News Release

MGH dermatologist develops new laser techniques to safely remove hair from darker skins

Peer-Reviewed Publication

Massachusetts General Hospital

A dermatologist from the Massachusetts General Hospital (MGH) announced today that he has been able to remove excessive hair successfully and safely from people with darker ethnic skin using new laser equipment and techniques. Until now all types of laser skin treatment have been ruled out for individuals with dark skin because of the risk of side effects.

Speaking at the meeting of the American Academy of Dermatology (AAD), Eliot Battle, MD, of the MGH Wellman Laboratories of Photomedicine, described how the use of a diode laser, which delivers long-wavelength laser light, has produced positive results in either delayed hair regrowth or permanent hair reduction among volunteers from a wide range of ethnic groups.

"Many people of color have medical conditions related to hair growth," said Battle. "Hirsuitism, excessive growth of hair on any area of the body, is more common in darker-skinned men and woman. Shaving can cause men with tightly coiled hair to develop painful ingrown hairs or 'beard bumps.' More traditional means of hair removal - like plucking, waxing and electrolysis - can lead to hyperpigmentation [dark spots] in people with darker ethnic skin. We believe that anyone who desires to improve appearance by removing unwanted hair should be able to take advantage of laser hair removal."
—————
**Your objective**
According to the news release, what kind of laser produced the positive results that Eliot Battle described? The records are separate material, unrelated to the news release.
—————
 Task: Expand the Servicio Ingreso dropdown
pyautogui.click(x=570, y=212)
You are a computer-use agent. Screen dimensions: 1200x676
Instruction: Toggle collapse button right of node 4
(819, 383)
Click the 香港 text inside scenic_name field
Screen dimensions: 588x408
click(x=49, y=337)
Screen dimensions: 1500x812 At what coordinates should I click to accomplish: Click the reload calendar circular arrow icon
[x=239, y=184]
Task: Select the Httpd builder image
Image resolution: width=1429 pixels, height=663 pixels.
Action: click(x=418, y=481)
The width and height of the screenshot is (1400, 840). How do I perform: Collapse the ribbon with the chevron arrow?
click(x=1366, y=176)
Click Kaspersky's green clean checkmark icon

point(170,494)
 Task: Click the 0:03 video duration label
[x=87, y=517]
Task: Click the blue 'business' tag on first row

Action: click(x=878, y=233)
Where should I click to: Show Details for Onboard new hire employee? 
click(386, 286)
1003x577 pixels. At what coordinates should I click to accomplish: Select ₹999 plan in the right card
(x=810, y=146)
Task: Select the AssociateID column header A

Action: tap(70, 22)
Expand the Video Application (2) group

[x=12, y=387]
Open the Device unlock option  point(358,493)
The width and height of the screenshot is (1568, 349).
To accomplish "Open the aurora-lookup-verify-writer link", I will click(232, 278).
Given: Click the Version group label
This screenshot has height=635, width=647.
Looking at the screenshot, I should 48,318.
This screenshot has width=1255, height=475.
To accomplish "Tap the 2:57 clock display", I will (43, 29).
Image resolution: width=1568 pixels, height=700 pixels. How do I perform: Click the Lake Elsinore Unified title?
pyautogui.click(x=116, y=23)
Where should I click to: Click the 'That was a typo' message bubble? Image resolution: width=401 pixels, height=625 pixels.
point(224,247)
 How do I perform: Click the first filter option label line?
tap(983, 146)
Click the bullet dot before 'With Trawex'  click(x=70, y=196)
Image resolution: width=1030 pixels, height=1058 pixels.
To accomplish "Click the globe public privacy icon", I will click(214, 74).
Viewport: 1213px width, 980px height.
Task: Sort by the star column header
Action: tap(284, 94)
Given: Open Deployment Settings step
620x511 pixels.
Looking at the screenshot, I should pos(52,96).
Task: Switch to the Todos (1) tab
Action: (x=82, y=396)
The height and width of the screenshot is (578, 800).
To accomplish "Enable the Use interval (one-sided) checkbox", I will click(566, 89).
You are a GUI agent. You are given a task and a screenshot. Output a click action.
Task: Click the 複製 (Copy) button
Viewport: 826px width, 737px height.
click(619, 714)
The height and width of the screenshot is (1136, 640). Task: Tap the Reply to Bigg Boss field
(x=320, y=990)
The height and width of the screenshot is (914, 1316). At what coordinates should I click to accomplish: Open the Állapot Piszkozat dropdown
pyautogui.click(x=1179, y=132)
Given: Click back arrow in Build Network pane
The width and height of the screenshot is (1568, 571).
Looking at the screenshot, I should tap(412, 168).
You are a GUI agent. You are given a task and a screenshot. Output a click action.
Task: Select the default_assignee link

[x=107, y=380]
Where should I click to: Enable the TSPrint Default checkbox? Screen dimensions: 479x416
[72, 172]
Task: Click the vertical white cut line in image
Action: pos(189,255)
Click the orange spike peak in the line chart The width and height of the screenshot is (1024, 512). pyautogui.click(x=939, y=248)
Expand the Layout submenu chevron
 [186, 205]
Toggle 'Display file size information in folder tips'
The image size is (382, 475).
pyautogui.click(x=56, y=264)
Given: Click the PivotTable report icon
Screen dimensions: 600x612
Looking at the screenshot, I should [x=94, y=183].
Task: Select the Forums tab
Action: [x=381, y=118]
—————
**Task answer**
A diode laser, which delivers long-wavelength laser light.